Exercise requirements: Search the records for the line with "This screenshot has". Output that line and each line after it, exactly, and stop at the end; omit pictures.

Data provided:

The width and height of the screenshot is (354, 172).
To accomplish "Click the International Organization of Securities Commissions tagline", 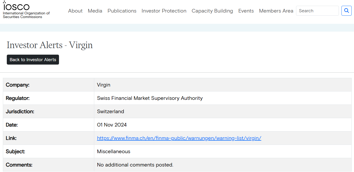I will [x=26, y=15].
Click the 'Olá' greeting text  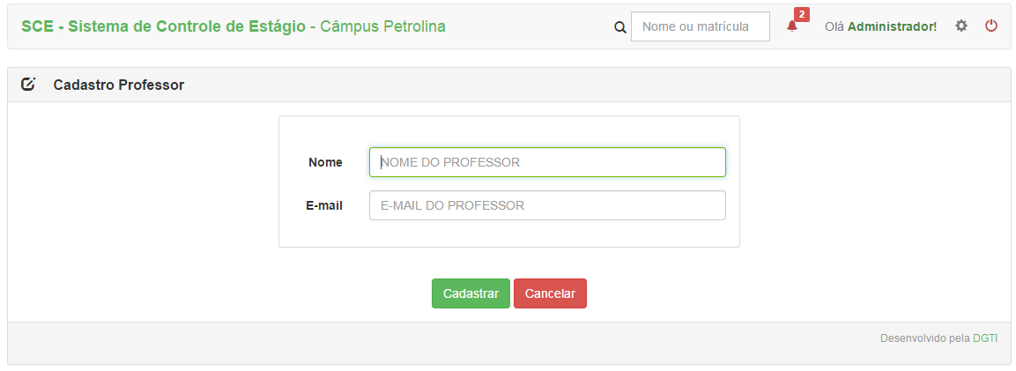834,26
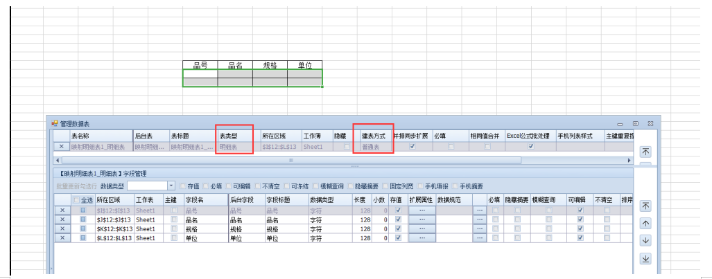Screen dimensions: 712x279
Task: Delete the 品名 field row with its X icon
Action: pyautogui.click(x=62, y=219)
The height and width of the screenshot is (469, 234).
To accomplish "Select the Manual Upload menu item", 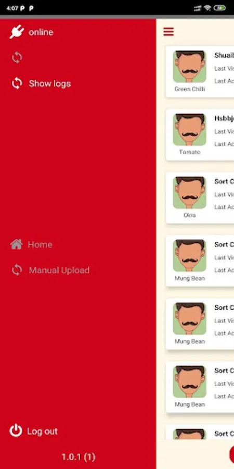I will click(59, 270).
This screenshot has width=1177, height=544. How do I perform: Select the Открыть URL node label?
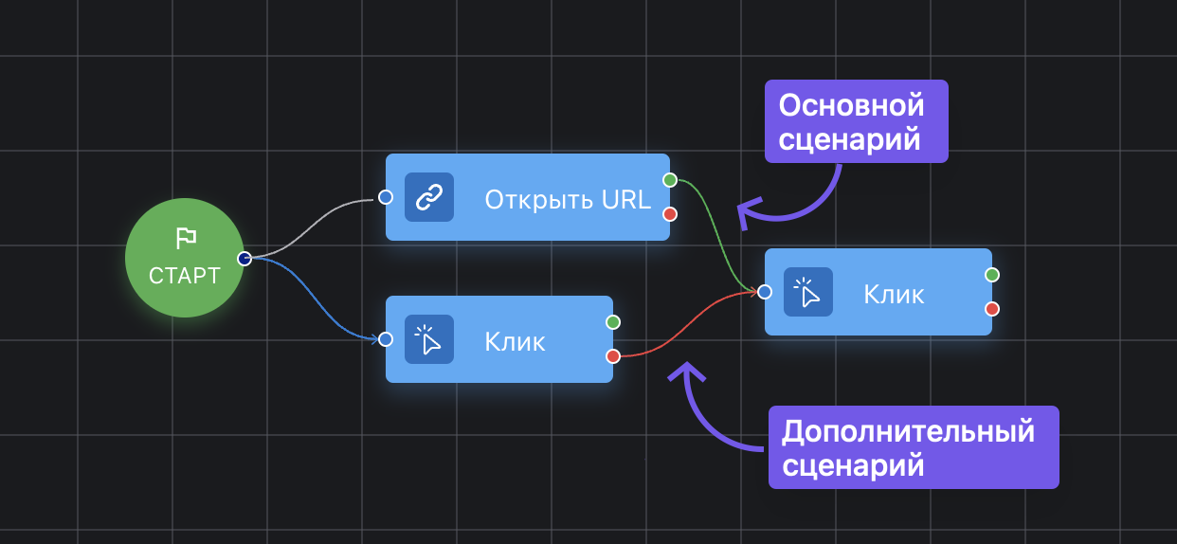coord(567,199)
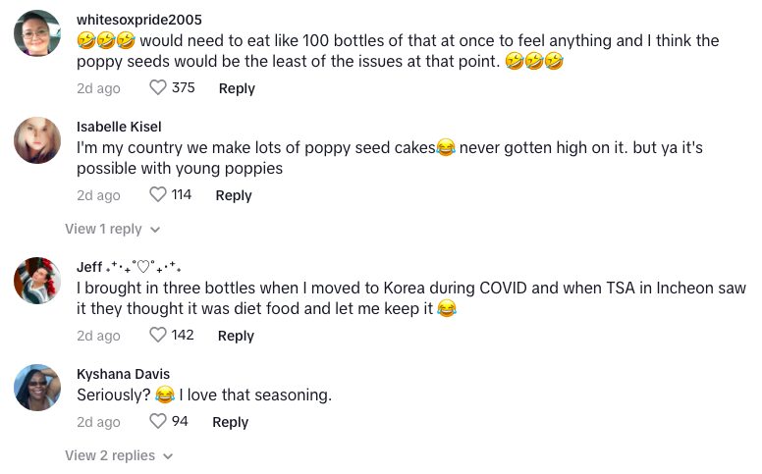Like Jeff's comment about Korea
Viewport: 762px width, 474px height.
pyautogui.click(x=158, y=336)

Solution to the problem:
This screenshot has width=1177, height=544. How do I perform: Select the Открыть URL node label?
coord(567,199)
Like Jeff's comment about Korea
Viewport: 762px width, 474px height.
pyautogui.click(x=158, y=336)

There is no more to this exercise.